Brasil – A Polícia Civil de São Paulo prendeu, na sexta-feira (24), o nono suspeito de envolvimento na execução do ex-delegado-geral Ruy Ferraz Fontes, secretário de Administração de Praia Grande, assassinado a tiros de fuzil no dia 15 de setembro. O homem, de 38 anos, foi detido no Jardim Shangrilá, zona sul da capital paulista, e é apontado como o proprietário de uma segunda casa na Praia Grande, usada pela quadrilha durante o planejamento do crime.
De acordo com a Secretaria de Segurança Pública (SSP), as investigações do Departamento de Homicídios e de Proteção à Pessoa (DHPP) já resultaram na prisão de nove pessoas, enquanto dois suspeitos – identificados como Flávio e Luiz – permanecem foragidos.
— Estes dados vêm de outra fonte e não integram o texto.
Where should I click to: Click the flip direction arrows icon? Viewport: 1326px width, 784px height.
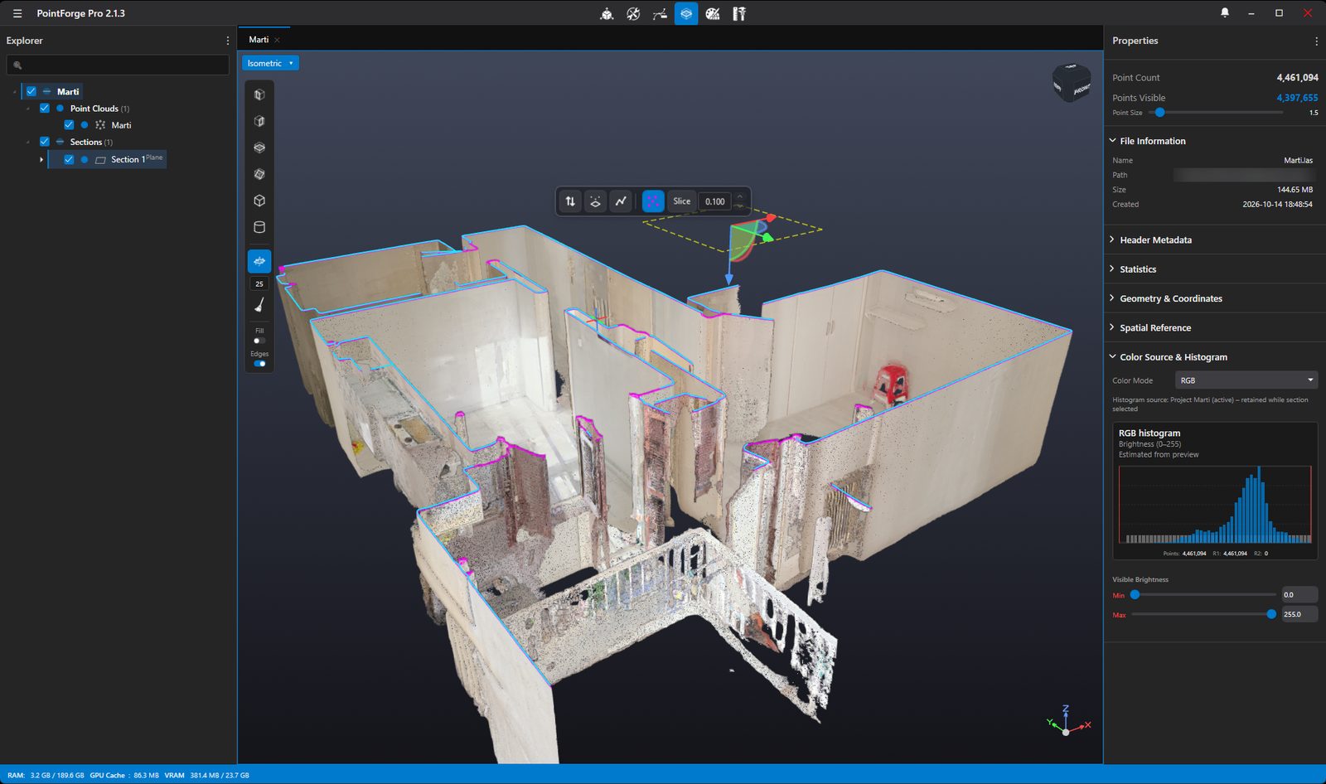[x=570, y=201]
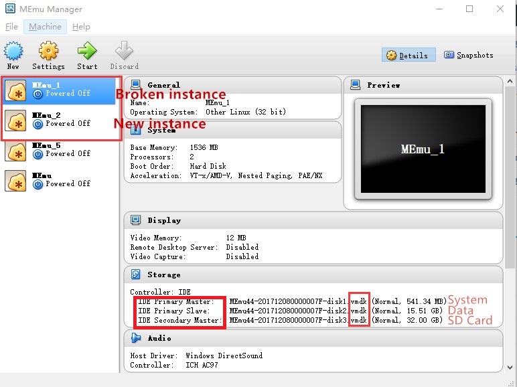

Um outro envolvido morreu após resistir à abordagem policial.
Entre os presos antes do 9º suspeito estão:
- José Nildo da Silva, 47 anos, suspeito de ser um dos atiradores;
- Danilo Pereira Pena (“Matemático”), acusado de organizar parte da operação;
- Felipe Avelino da Silva (“Mascherano”), com digitais encontradas em um dos carhos usados no crime;
- William Silva Marques, dono da casa usada como QG;
- Rafael Marcel Dias Simões (“Jaguar”), apontado como atirador;
- Dahesley Oliveira Pires, suspeita de transportar o fuzil.
- Luiz Henrique Santos Batista, o Fofão, suspeito de ser o responsável por dar carona para um dos criminosos fugir da cena do crime
- Umberto Alberto Gomes, apontado como um possível atirador e morto em confronto com a polícia no Paraná.
- Cristiano Alves da Silva, 36, conhecido como “Cris Brown”, é apontado como proprietário da casa em Mongaguá que foi utilizada como ponto de apoio aos criminosos.
As investigações continuam para esclarecer a motivação do crime e localizar os dois foragidos. O ex-delegado foi morto em uma ação considerada complexa e ousada, com múltiplas camadas de logística e apoio.